Rewrite the lines of the records from the one containing "Image resolution: width=506" through the one containing "pyautogui.click(x=255, y=765)", changing "GUI agent" to "screen agent" and leaving everything else as it stands. Give only those lines.

Given information =>
※
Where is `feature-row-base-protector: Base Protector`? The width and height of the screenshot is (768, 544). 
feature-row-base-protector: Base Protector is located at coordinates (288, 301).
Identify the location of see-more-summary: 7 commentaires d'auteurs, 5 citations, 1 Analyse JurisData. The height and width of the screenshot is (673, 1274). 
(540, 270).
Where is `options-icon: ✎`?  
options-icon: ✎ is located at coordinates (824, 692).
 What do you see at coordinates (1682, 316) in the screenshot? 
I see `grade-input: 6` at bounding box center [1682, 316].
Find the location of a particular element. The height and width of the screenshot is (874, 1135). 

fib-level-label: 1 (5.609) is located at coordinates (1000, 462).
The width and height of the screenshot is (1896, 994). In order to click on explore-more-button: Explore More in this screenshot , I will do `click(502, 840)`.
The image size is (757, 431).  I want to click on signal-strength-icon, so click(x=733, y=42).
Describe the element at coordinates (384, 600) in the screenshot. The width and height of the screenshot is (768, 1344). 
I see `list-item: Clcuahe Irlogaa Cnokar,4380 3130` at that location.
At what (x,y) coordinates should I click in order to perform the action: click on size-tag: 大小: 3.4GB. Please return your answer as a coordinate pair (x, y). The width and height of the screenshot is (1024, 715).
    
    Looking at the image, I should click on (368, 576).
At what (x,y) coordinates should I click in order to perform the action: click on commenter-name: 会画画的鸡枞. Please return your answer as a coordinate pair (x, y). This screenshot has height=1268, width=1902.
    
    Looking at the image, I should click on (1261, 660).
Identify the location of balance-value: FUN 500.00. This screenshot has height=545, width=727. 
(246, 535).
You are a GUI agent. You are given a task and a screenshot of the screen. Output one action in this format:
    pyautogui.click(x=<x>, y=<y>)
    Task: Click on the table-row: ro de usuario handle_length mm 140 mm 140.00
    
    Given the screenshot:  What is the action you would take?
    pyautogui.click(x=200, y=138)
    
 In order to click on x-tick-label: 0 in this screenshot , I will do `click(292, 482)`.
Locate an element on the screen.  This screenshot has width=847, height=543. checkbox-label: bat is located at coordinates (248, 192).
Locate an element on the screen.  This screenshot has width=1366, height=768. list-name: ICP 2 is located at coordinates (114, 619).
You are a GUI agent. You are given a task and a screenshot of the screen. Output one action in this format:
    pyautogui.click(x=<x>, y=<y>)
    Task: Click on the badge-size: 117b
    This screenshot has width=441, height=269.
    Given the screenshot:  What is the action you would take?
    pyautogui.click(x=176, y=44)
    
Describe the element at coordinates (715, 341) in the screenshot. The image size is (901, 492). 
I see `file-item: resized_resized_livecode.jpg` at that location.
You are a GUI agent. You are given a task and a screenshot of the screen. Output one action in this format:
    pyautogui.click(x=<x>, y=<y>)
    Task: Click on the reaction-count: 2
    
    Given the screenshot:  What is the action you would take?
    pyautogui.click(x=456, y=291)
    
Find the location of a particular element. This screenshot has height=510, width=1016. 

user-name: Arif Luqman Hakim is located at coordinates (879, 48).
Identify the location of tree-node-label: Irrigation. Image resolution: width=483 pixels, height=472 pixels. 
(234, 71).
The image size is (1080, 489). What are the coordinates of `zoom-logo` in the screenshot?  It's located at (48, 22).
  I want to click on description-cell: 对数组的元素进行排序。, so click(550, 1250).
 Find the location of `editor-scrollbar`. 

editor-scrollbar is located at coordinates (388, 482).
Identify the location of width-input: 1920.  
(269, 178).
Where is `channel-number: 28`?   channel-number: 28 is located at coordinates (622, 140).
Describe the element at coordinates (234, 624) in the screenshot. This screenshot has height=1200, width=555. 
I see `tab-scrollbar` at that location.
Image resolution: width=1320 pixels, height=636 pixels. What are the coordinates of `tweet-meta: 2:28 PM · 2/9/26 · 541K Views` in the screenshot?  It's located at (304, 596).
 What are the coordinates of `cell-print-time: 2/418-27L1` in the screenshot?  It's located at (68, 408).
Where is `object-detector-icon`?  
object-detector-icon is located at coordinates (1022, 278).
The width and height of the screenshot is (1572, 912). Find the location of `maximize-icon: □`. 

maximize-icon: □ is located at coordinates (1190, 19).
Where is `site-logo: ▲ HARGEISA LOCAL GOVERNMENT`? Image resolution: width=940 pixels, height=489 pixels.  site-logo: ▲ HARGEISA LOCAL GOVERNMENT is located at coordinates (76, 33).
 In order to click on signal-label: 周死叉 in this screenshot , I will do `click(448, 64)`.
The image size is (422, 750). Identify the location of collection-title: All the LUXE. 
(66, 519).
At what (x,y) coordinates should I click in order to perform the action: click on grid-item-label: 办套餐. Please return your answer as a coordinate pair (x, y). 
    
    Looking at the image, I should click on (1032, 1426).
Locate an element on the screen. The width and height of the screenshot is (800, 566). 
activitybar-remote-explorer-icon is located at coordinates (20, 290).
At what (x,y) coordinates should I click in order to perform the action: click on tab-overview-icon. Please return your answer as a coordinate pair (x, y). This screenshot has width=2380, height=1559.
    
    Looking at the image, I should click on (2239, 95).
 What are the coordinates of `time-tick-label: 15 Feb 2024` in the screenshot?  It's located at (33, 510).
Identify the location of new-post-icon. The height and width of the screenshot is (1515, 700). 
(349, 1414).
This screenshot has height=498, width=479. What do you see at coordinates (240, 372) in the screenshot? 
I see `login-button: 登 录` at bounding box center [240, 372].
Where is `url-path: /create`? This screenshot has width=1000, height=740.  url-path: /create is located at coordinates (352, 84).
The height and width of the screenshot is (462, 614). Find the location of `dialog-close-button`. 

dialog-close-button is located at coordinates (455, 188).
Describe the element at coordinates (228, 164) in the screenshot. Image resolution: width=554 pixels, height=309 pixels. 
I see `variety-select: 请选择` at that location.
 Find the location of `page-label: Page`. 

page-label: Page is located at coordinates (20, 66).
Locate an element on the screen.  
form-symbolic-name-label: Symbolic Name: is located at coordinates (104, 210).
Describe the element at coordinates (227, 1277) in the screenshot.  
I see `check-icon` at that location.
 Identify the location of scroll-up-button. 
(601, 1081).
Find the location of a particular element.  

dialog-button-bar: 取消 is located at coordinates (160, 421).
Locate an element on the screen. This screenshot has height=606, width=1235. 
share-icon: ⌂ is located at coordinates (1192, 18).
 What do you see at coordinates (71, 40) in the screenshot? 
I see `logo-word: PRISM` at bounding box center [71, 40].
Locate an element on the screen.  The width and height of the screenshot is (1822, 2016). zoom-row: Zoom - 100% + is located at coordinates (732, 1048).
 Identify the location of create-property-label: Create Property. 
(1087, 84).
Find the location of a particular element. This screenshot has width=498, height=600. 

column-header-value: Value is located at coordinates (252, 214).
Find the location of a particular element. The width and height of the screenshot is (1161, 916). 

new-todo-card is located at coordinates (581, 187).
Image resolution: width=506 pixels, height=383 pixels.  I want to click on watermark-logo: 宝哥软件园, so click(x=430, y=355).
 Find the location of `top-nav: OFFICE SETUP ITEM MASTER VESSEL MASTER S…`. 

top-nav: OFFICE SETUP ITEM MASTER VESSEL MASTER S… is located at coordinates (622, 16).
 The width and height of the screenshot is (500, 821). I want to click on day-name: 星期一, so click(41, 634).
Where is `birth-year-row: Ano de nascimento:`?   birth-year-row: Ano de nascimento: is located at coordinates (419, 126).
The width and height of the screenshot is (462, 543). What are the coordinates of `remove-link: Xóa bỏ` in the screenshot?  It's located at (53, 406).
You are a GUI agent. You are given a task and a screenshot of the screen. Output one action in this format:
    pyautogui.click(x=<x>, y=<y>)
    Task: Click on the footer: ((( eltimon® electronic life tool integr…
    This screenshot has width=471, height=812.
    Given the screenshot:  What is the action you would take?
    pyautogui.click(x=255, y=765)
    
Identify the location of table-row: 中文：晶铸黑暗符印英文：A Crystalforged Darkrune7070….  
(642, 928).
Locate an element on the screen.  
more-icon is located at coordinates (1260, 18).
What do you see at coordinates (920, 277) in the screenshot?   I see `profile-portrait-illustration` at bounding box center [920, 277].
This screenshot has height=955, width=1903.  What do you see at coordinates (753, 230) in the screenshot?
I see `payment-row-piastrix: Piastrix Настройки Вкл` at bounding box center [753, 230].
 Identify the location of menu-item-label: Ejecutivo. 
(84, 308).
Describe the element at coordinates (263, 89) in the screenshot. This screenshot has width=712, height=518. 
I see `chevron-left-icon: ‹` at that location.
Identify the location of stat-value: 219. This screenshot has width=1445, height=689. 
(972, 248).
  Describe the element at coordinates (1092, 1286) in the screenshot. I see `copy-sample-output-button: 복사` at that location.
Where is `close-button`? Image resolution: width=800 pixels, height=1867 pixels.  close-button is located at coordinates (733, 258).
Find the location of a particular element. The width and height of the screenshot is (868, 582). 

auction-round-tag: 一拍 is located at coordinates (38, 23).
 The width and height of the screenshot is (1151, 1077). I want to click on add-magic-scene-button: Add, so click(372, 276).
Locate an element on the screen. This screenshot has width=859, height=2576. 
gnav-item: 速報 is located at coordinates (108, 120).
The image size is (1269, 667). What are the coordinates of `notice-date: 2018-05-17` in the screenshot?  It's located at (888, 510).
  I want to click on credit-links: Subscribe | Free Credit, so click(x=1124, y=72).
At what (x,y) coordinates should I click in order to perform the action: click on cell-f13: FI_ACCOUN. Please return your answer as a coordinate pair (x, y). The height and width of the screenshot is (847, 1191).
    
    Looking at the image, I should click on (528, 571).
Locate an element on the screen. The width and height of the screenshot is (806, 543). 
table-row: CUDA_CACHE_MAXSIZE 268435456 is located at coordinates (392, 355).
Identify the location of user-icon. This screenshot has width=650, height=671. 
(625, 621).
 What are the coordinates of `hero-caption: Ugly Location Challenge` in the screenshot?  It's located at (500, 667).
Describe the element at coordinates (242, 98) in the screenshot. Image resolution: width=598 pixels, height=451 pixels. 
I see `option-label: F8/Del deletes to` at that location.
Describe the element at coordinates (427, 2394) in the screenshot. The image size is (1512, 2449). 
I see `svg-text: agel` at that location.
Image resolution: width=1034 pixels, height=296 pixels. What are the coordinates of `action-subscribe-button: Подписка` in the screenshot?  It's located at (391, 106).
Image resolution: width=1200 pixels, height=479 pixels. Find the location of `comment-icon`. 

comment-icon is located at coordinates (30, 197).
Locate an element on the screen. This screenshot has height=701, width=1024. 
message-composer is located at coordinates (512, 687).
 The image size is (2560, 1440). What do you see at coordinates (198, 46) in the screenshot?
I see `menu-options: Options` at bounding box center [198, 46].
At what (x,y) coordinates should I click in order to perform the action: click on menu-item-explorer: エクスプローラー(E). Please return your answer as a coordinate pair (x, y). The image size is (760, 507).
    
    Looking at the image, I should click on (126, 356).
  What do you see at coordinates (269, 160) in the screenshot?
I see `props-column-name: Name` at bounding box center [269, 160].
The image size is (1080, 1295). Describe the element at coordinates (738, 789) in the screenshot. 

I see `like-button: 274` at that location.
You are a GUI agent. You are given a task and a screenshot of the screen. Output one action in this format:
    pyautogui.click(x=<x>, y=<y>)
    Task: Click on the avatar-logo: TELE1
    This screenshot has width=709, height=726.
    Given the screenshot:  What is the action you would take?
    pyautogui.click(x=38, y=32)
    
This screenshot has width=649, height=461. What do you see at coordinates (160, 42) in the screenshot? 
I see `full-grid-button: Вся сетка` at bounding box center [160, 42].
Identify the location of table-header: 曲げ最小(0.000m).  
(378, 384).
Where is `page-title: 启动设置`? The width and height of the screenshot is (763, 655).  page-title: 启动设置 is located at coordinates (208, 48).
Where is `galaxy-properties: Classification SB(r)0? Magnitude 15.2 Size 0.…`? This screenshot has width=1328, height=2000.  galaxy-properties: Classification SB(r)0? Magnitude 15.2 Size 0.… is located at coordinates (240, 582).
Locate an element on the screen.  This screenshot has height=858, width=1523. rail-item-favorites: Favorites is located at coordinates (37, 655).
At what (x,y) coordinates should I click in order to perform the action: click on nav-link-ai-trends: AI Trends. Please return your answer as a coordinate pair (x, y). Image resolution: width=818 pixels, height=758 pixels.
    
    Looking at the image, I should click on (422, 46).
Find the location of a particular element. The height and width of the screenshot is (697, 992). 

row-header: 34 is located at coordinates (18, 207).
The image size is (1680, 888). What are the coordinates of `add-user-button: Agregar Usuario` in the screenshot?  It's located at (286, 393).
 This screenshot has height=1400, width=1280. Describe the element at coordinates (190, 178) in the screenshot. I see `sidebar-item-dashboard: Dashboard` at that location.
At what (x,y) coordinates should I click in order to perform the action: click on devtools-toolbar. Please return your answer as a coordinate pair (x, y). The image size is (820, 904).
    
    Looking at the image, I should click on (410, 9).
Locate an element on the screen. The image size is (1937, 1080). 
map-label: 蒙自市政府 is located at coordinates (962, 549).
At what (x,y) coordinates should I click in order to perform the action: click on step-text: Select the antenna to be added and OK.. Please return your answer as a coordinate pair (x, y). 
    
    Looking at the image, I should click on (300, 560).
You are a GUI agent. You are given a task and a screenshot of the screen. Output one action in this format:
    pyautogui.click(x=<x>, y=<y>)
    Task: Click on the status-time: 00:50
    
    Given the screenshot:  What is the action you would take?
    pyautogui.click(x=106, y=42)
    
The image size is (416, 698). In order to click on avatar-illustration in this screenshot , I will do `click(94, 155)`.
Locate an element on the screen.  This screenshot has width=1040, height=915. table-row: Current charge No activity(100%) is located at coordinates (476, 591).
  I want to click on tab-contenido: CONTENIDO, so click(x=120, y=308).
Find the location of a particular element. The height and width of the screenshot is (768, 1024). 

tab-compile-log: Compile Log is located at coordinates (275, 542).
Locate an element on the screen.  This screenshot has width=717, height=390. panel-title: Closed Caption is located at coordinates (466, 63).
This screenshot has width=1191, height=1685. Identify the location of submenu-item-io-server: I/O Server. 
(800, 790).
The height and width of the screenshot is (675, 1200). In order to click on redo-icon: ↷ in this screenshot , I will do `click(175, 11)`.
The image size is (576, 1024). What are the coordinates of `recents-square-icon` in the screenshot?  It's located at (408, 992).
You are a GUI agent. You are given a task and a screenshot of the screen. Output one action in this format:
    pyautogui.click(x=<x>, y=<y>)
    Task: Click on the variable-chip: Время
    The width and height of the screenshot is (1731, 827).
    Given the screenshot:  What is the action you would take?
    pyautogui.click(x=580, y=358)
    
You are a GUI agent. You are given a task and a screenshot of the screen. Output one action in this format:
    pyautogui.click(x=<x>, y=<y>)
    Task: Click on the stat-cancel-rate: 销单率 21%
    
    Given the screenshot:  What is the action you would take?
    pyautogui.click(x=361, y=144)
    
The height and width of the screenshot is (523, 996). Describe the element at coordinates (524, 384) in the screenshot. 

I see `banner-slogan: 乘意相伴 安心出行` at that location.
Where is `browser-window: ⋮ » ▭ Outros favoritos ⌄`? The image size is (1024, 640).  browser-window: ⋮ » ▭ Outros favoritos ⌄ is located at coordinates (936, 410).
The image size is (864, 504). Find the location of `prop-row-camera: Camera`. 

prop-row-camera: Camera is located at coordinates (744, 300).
※
Task response =>
Image resolution: width=506 pixels, height=383 pixels.  I want to click on watermark-logo: 宝哥软件园, so click(x=430, y=355).
 Find the location of `top-nav: OFFICE SETUP ITEM MASTER VESSEL MASTER S…`. 

top-nav: OFFICE SETUP ITEM MASTER VESSEL MASTER S… is located at coordinates (622, 16).
 The width and height of the screenshot is (500, 821). I want to click on day-name: 星期一, so click(41, 634).
Where is `birth-year-row: Ano de nascimento:`?   birth-year-row: Ano de nascimento: is located at coordinates (419, 126).
The width and height of the screenshot is (462, 543). What are the coordinates of `remove-link: Xóa bỏ` in the screenshot?  It's located at (53, 406).
You are a screen agent. You are given a task and a screenshot of the screen. Output one action in this format:
    pyautogui.click(x=<x>, y=<y>)
    Task: Click on the footer: ((( eltimon® electronic life tool integr…
    This screenshot has width=471, height=812.
    Given the screenshot:  What is the action you would take?
    pyautogui.click(x=255, y=765)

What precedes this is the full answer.